Light is the prerequisite for photosynthesis. However, excess light flux higher than the light‐saturation point gives rise to photoinhibition or photodamage. To efficiently utilize the excess energy under the light saturation is a long‐standing issue of photosynthesis. Herein, we found an electron drainage channel using artificial redox shuttle as a nongenetic tool to direct excessive electron transfer from chloroplast of microalgae (Chlorella pyrenoidosa) to extracellular redox reactions. Guiding the excess electrons to the outside cell enhanced water oxidation activity of photosystem II by 2.6‐fold and increased the light saturation point by 7.1‐fold. Intrinsic quantum yield and electron transfer rate of photosystems (PSII and PSI) were also in response to an increased light flux, due to the liberation of the initial photoinhibition.

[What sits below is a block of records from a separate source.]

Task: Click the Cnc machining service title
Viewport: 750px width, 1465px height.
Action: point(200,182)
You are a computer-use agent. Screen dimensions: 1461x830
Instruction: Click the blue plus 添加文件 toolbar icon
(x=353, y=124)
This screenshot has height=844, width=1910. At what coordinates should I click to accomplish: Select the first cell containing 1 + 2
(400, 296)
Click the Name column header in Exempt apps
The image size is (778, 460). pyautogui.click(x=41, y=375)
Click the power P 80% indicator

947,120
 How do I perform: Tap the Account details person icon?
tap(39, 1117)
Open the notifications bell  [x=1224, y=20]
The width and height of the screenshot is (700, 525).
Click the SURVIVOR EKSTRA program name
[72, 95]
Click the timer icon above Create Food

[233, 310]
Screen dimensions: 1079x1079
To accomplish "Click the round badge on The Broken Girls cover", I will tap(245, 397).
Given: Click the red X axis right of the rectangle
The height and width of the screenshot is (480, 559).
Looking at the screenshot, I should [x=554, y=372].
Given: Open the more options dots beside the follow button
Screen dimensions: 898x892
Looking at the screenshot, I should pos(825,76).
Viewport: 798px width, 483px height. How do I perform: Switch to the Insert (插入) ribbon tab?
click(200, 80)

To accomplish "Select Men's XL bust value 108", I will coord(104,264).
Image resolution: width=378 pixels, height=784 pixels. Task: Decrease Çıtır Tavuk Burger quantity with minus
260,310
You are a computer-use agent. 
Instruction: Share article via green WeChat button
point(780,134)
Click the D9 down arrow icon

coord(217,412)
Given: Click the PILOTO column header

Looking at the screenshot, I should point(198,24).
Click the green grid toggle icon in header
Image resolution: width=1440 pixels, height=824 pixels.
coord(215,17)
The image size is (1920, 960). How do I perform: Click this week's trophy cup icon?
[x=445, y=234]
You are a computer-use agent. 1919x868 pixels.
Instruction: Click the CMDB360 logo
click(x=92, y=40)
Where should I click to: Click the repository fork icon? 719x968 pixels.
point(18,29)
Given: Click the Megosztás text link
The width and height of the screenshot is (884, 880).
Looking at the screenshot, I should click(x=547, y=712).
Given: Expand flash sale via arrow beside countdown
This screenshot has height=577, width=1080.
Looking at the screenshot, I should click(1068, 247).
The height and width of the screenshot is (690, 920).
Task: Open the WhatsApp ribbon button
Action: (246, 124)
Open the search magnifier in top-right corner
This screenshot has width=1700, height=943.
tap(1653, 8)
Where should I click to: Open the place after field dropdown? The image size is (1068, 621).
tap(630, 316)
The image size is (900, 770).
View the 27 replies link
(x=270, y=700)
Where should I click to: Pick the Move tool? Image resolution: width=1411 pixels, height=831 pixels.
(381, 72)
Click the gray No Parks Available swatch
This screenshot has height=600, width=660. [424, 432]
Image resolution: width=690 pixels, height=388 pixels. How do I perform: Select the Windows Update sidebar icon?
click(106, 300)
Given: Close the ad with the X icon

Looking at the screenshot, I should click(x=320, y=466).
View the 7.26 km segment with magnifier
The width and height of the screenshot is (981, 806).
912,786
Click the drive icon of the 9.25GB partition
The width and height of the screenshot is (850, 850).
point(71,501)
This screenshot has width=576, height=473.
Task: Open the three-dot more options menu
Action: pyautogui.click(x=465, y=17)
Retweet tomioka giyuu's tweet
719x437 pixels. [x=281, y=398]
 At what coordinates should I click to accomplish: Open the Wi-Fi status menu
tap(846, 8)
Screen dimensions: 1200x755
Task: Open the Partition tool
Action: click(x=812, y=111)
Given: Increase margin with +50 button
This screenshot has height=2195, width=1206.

The electrons drained from photosynthesis served as the reducing equivalents for extracellular synthesis of chemicals. This work sheds light on the nature of photosynthetic electron transportation and distribution in a light‐saturated state of microalgae through a nongenetic drainage of electron for extracellular chemical synthesis. Key points An electron drainage channel was developed using artificial redox mediator to liberate the photoinhibition of microalgal photosynthesis. Guiding the excess photosynthetic electrons to the outside cell enhanced water oxidation activity of photosystem II and increased the light saturation point. Electrons from photosynthesis with the reducing power can be used for extracellular synthesis of chemicals. Illustration of liberating photoinhibition through drainage of excess photosynthetic electrons. Photosynthetic electron flow is drained by electron acceptors via an extracellular electron transfer pathway to output excess energy generated from high light flux. The unblocked drainage of electron liberates photoinhibition of photosystems which conduct photochemical reaction on the thylakoid membrane of the chloroplast. The extracted reducing powers including electrons and protons were applied to in situ hydrogenations of two artificial reactants to value‐added products across the NADPH oxidase export sites. LHC, light harvesting complex; PQ, plastoquinone; PC, plastocyanin; ROS, reactive oxygen species; Fd, ferredoxin; FNR, ferredoxin: NADPH reductase; CBB cycle, Calvin‐Benson‐Bassham cycle; TP, transporter protein; eA, electron acceptor; eD, electron donor.